The Future


© Dave Granlund



Through our extenstive research, we can reasonably conclude that woodfuel in the Adirondacks could potentially serve as a viable and sustainable alternative heating source. First and foremost, woodfuel is a renewable heat source. Further, scientifically speaking, woodfuel is carbon neutral, emits less greenhouse gases than alternative heating sources when correctly implemented, and may even promote biodiversity within the Adirondack forests themselves. Moreover, from an economic standpoint, investing in woodfuel would support local wood distributers, and therefore boost the overall economy.

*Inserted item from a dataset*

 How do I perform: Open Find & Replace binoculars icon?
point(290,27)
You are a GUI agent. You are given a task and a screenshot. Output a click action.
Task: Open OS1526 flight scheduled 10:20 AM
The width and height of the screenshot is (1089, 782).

We have concluded the the main hinderence of implementing woodfuel extensively throughout the Adirondacks is the lack of both an economically and environmentally sound supply of wood. As seen in the case studies, woodfuel can be implemented from individual homes to larger buildings. Nevertheless, in each of the case studies, wood was primarily being distributed through private companies. While the state governmnet supports these private distributors and supports investing in woodfuel as an alternative heating source, it lacks a concrete plan as to what exactly logging for woodfuel would look like in the future in the Adirondack Park. Therefore, given all of its benefits, woodfuel holds great potential in being an alternative heating source in the Adirondacks, but would only be successfuly if the state government could delegate forest preserve land open to sustainable logging in order to supply enough wood for the region.